Do this —
Return the listing lines verbatim, starting at the line that contains "Screen dimensions: 1225x980" and ending after the line that contains "Action: pos(863,14)". Omit the pictures from your answer.

Records shown —
---

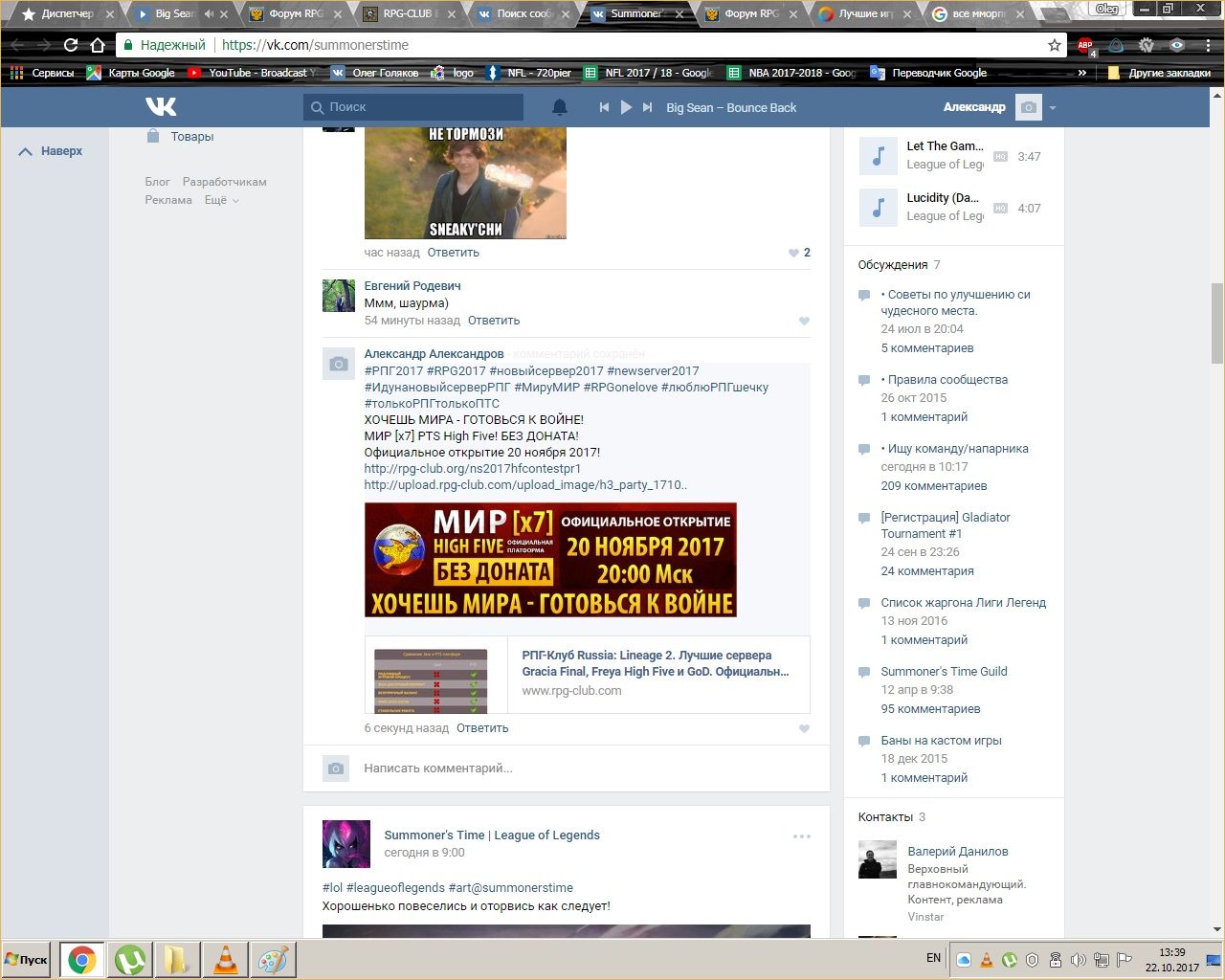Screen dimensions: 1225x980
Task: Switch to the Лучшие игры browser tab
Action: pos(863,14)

---

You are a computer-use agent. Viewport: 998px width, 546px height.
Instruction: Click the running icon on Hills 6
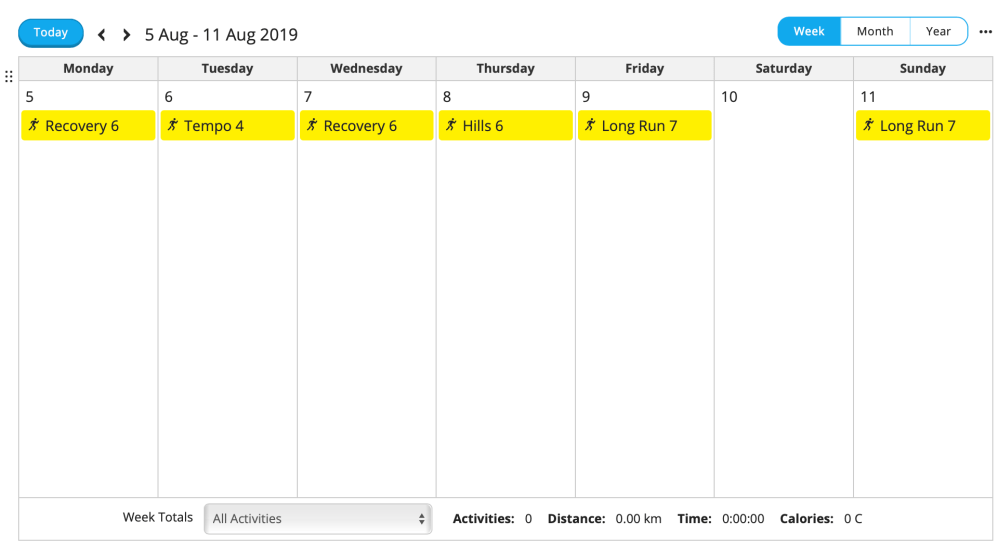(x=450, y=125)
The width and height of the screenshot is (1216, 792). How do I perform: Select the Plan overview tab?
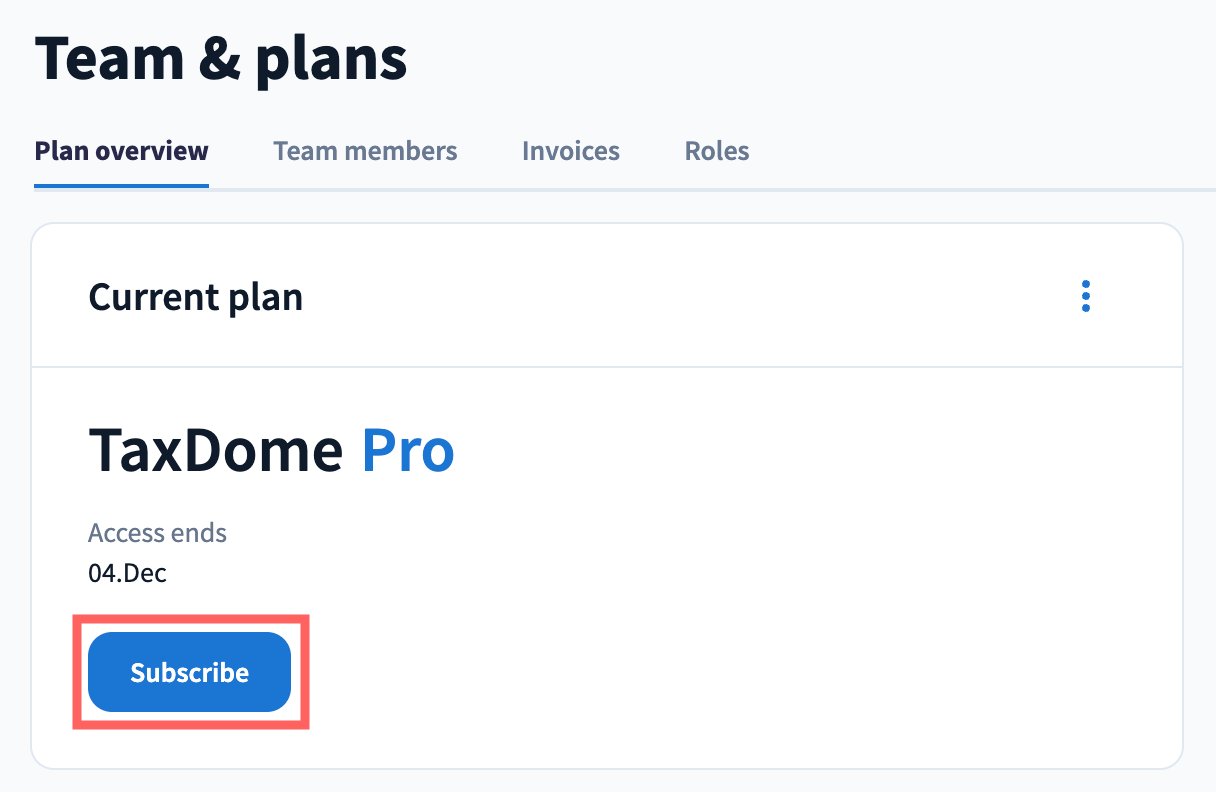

---

Result for this task —
Screen dimensions: 1225x980
Task: Switch to the Лучшие игры browser tab
Action: pos(863,14)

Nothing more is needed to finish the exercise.